**文書**
☆ ☆ ☆
愛しの君
恋愛なるものに対し非常にシニカルな私。王道少女漫画は読まないし、恋愛映画等も殆ど観ない。登場人物達の心の機微が理解出来ず、苛々してツマラナイからだ。連続猟奇殺人を描いた映画『セブン』で奥さんを殺されたイケメン刑事ブラピが殺人犯を自らの手で殺してしまう、あの理性を超えた激情はすっごく理解出来るんですけどねぇ。
「殺しちゃダメだーっ」と悲鳴を上げるジェイちゃんの横で、「イケッ、ヤレッ、そこだっ、殺せッ」と叫んでいたのは私です。そして銃声と共に「ヨッシャアアア」 とガッツポーズ。アレはある意味非常にスッキリしましたねぇ。
なんの話をしようと思ったんだっけ? あぁ、生き物における恋愛論だった。
私だけでなく、多くの生き物達は繁殖期以外は恋愛などとは無関係な世界で生きる。賢い我々はエネルギーの無駄を省いて生活の普遍的向上を目指しているのだ。しかし世の中にはごく稀に、損得勘定なしに純愛なるモノを体現する生き物がいる。
私が初めて彼に出会ったのは、小学三年生の時だった。
彼とは、神戸の親戚宅に飼われていた雄のセキセイインコ。
名はピーコだかチーコだかピッピだか、立派な雄なのにかなり力無い名前がついていた。だから私は彼を勝手にエンジェル君と名付けて可愛がった。エンジェル君という名もどうかと思うが、しかしピッピ(英語の幼児語で『おしっこ』)よりマシな事だけは確かだ。
初めて出会った時、インコくんはすでに十歳超、セキセイインコとしてはかなりの歳だった。しかし非常に毛艶も良く元気で、とてもそんな歳には見えない。病的に綺麗好きな神戸の叔父ちゃんに毎日ケージを掃除してもらい、日中は涼しく風通しの良い家の裏に出され、夜は布を掛けられ家の中で眠る。家人に大切にされ、しかしヒトと直に触れ合う機会は少ない。
十年以上に渡って続けられてきた穏やかで規則正しいインコくんの生活を突如揺るがせた闖入者。それが私だった。
私は空を飛ぶことに強い憧れを持っている。もし何かひとつ特殊能力をあげようと気前の良い神様か悪魔に言われたら、絶対に飛行能力一択。大人になった今でも最低でも月に一度か二度は空を飛ぶ夢をみる。と言っても鷹の如く大空を優雅に飛翔するわけではなく、何故かいつも人の足元三十センチ位の高さを埃が入らないように口を押さえて目をシバシバさせながら超低空飛行するという非常に情けない夢なのだが、それでも目が覚めると「あー夢かぁ」とがっかりする。
☆ ☆ ☆
**記録一覧**

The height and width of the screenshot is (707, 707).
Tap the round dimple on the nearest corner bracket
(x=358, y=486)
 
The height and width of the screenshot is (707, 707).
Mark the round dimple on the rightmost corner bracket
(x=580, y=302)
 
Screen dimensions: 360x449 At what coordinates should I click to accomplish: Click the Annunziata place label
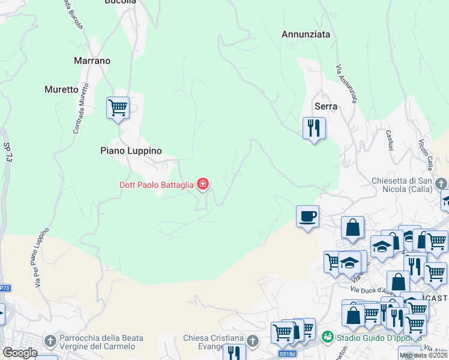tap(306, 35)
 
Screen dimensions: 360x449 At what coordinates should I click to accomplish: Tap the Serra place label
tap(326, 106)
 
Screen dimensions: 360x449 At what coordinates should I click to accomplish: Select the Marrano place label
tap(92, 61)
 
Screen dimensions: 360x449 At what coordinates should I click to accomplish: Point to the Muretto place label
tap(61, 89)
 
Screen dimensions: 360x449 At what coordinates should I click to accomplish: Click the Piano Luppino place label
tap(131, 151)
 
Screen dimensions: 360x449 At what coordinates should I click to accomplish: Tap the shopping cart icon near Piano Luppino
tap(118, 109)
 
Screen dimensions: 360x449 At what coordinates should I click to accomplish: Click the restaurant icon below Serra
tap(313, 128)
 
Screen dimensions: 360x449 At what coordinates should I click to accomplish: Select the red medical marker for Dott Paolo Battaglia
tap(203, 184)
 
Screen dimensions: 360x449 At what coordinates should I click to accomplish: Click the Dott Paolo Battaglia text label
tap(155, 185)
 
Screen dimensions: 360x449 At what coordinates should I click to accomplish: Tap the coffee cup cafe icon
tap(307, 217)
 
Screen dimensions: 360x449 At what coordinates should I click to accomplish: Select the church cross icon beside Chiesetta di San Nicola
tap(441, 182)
☆ ☆ ☆
**取り組む課題**
(a) 上の記録のうち、「Marrano place label」を含む行から記録の最後の行までを、両端を含めてJSONの文字列リストに入れよ。1行を1つの文字列とし、空行は除くこと。
(b) セキセイインコとの出会いを語る随筆を、最後の文の後から書き継げ。

**課題への回答**
(a)
[
  "Screen dimensions: 360x449 At what coordinates should I click to accomplish: Select the Marrano place label",
  "tap(92, 61)",
  "Screen dimensions: 360x449 At what coordinates should I click to accomplish: Point to the Muretto place label",
  "tap(61, 89)",
  "Screen dimensions: 360x449 At what coordinates should I click to accomplish: Click the Piano Luppino place label",
  "tap(131, 151)",
  "Screen dimensions: 360x449 At what coordinates should I click to accomplish: Tap the shopping cart icon near Piano Luppino",
  "tap(118, 109)",
  "Screen dimensions: 360x449 At what coordinates should I click to accomplish: Click the restaurant icon below Serra",
  "tap(313, 128)",
  "Screen dimensions: 360x449 At what coordinates should I click to accomplish: Select the red medical marker for Dott Paolo Battaglia",
  "tap(203, 184)",
  "Screen dimensions: 360x449 At what coordinates should I click to accomplish: Click the Dott Paolo Battaglia text label",
  "tap(155, 185)",
  "Screen dimensions: 360x449 At what coordinates should I click to accomplish: Tap the coffee cup cafe icon",
  "tap(307, 217)",
  "Screen dimensions: 360x449 At what coordinates should I click to accomplish: Select the church cross icon beside Chiesetta di San Nicola",
  "tap(441, 182)"
]

(b)
というわけで、翼なるモノを持つ鳥なる生き物達は、我が夢を具現化した憧れの存在。我が究極のアイドル。これは何が何でもインコくんとお友達にならねばならぬ! (ちなみにその頃はまだ鳥アレルギーはなかった。)
しかし私の熱い決意はインコくんにとっては大迷惑だった。
彼は手乗りインコではなかった。手乗りどころか、お世辞にも愛想が良いとは言えない。いや、ハッキリ言って、彼はメッチャ人嫌いだったのだ。しかしそんな事でめげる私ではない。
かくして私の友愛の押売りが始まった。
朝、朝食を掻き込むと家の裏にすっ飛んでいく私。いそいそとケージに近付く私をインコくんが疑り深げに睨む。ケージの戸がカチャカチャと開くと慌てて隅に逃げ、そっと差し入れられる私の手を見た途端、キョエーーーーッと凄まじい叫び声を上げるインコくん。なるべく私から遠く離れようとケージの一番端に張り付き、ギャギャギャギャッと激しく威嚇する。でも私は彼に手に乗って欲しいのだ。私の指を止まり木と勘違いしてくれるかも、という希望的観測の元、そうっとインコくんの足元に手を近付ける。
しかし残念ながらそのような奇跡は起こらず、インコくんは近付いてきた私の指にガッと噛み付く。更にそのまま頭を270度くらい回し、ギュウウウウッと思いっきり抓ってくる。インコやオウムの尖って曲がったペンチのような嘴でコレをやられると、もうメッチャ痛い。痛みのあまり涙目になって息が荒くなる。しかしジッと我慢する。数分後、首が凝ったインコくんがふと嘴を緩めたら一度手を引く。そして息を整え、再びチャレンジ。
キョエーーーーッという怒りの悲鳴とツネリ攻撃。ジッと耐える私。
コレを朝から晩まで一日八時間、三日連続でやった。蚊に噛まれてボコボコの足とインコくんに抓られて内出血で青紫色に腫れた指先。
「まぁ、よぉあんな事しよりよ」と呆れて笑う神戸の叔母ちゃん。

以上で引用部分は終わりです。